> _Given instruction 1_:
In the smart pointer thread, what is InternedString described as a newtype around?
> _Given instruction 2_:
Resume the smart pointer thread after its final post by writing the reply that follows.
╭─ Text shown
What are smart pointers? (Part 2 with definition that compiles)

OK, I got it.

A "dumb pointer", otherwise known as a "pointer", is nothing more than an address of a memory location. Said memory location may or may not contain anything valid or useful.

A "smart pointer" is anything else that happens to contain within its bowels a pointer.

What about making it even more vague saying it's "something that can give you a reference to something else"?

One example would be in string interning. You could imagine having an InternedString which is just a newtype around a u32, and in the Deref implementation it'll give you a reference to the corresponding string from a global string cache.

I think most people would call InternedString a smart pointer, but it doesn't "contain" any pointers internally.
╰─
╭─ Supplied information
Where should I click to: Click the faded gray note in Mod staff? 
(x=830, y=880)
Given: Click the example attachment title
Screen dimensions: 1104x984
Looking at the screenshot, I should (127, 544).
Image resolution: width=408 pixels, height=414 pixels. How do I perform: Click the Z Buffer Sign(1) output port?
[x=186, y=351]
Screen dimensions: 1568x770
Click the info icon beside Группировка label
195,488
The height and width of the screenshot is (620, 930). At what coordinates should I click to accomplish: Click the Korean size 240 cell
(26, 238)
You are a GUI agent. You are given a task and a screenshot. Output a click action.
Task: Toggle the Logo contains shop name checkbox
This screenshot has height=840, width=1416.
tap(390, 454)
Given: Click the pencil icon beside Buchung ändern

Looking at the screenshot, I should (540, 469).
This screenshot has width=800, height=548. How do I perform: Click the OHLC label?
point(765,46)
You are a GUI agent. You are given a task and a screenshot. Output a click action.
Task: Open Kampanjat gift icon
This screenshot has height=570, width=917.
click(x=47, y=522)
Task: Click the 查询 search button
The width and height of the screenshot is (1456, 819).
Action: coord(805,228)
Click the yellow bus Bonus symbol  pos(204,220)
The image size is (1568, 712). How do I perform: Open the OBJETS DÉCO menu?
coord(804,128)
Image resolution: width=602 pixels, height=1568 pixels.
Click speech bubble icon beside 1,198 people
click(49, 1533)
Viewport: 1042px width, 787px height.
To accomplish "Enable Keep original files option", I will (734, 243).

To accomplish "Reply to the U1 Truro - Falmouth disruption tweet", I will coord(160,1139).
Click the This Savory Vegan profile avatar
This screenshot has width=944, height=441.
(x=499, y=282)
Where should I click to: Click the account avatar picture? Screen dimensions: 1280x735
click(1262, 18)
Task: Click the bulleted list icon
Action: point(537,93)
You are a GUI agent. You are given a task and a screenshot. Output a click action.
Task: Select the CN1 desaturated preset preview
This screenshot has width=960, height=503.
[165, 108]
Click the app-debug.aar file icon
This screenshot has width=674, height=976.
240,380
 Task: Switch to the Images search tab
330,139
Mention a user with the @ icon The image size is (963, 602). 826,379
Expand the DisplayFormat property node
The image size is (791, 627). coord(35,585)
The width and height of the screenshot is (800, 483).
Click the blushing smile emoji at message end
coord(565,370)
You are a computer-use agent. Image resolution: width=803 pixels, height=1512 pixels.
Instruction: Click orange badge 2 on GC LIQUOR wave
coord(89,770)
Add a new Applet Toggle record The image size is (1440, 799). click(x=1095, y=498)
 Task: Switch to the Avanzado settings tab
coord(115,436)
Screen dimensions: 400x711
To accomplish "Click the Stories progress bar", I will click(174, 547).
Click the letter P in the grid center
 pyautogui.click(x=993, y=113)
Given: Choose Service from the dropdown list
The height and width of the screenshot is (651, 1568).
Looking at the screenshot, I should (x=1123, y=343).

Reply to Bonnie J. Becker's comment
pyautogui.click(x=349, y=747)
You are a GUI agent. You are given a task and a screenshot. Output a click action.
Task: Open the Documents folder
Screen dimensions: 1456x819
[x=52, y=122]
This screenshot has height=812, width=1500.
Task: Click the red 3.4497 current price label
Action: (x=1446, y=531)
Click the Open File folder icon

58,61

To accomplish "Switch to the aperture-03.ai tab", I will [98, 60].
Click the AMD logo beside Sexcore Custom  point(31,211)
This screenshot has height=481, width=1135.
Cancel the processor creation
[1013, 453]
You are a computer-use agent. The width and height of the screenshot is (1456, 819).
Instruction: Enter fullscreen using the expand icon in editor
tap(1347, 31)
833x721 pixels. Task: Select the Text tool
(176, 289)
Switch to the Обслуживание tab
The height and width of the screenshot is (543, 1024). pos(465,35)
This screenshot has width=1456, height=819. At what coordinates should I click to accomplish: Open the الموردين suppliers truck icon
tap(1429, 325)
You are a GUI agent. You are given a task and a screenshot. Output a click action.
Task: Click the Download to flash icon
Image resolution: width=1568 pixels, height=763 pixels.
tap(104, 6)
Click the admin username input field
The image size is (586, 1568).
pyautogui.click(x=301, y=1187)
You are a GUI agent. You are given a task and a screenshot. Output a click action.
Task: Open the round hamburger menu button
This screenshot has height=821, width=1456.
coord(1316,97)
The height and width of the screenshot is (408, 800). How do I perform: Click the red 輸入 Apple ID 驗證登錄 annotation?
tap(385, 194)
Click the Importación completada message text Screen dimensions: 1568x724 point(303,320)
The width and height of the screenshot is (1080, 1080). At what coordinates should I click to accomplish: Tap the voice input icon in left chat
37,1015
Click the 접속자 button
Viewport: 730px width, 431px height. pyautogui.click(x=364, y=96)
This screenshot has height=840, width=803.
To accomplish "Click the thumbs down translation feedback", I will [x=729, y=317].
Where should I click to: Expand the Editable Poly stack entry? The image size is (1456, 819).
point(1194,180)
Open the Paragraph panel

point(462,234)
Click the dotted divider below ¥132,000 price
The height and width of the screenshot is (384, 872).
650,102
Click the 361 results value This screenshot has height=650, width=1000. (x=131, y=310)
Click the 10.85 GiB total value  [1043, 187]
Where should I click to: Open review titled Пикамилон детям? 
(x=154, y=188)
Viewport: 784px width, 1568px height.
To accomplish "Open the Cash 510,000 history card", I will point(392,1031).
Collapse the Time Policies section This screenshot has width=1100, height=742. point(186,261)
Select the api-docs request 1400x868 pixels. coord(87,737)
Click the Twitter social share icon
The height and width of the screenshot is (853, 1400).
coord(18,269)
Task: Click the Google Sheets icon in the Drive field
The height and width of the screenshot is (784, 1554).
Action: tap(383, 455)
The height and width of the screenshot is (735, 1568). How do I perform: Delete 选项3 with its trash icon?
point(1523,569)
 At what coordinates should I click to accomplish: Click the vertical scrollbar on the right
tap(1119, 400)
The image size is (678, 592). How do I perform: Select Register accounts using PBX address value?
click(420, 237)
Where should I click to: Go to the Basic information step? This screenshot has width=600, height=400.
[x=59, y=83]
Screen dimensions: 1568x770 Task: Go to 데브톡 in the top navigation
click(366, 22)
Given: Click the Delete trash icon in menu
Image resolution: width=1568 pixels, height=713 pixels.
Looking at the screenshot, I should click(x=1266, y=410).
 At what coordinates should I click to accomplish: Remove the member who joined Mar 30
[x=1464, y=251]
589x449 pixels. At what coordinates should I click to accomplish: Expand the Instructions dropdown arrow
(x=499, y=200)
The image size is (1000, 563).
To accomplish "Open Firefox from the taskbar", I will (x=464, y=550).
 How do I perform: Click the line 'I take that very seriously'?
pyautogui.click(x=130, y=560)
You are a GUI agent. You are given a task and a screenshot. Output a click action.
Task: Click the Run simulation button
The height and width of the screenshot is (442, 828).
╰─
> _Exercise response 1_:
A u32.

> _Exercise response 2_:
2 Likes

The way I think of the term "smart pointer" is:

  • stores a pointer to another type T that lives elsewhere
  • operations on T delegate to T
  • uses T's public interface to automate some behavior (typically drop)

So that's things like Box, Rc, Arc.

In that sense, Vec is not a smart pointer to a slice, because it doesn't just delegate to a slice. It provides more functionality on the collection than what a slice can do. Box<[T]> is a smart pointer to a slice.

That's basically how wikipedia defines smart pointers.

In C++ world I have never seen anybody refer to std::vector or std::string or std::optional as "smart pointers". Those are "collections" or "wrappers".

Well, I was making my "understanding", in jest, based on the definition implied in Chapter 15 of The Book.

What is the essence of a pointer?

I suggest it is something that refers to another thing "over there". Rather than being the thing you want itself. A road sign pointing toward a town is not the town itself.

So Vec and String are not even pointers let alone smart pointers. They are the actual things you want, not references to them. Ignoring how they are implemented under the hood.

1 Like

On the contrary, it can be (so long as Owned is); set ExtraMetadata = Option<Owned::ExtraMetadata>.

Borrowed(&T) <=> (*mut T, None)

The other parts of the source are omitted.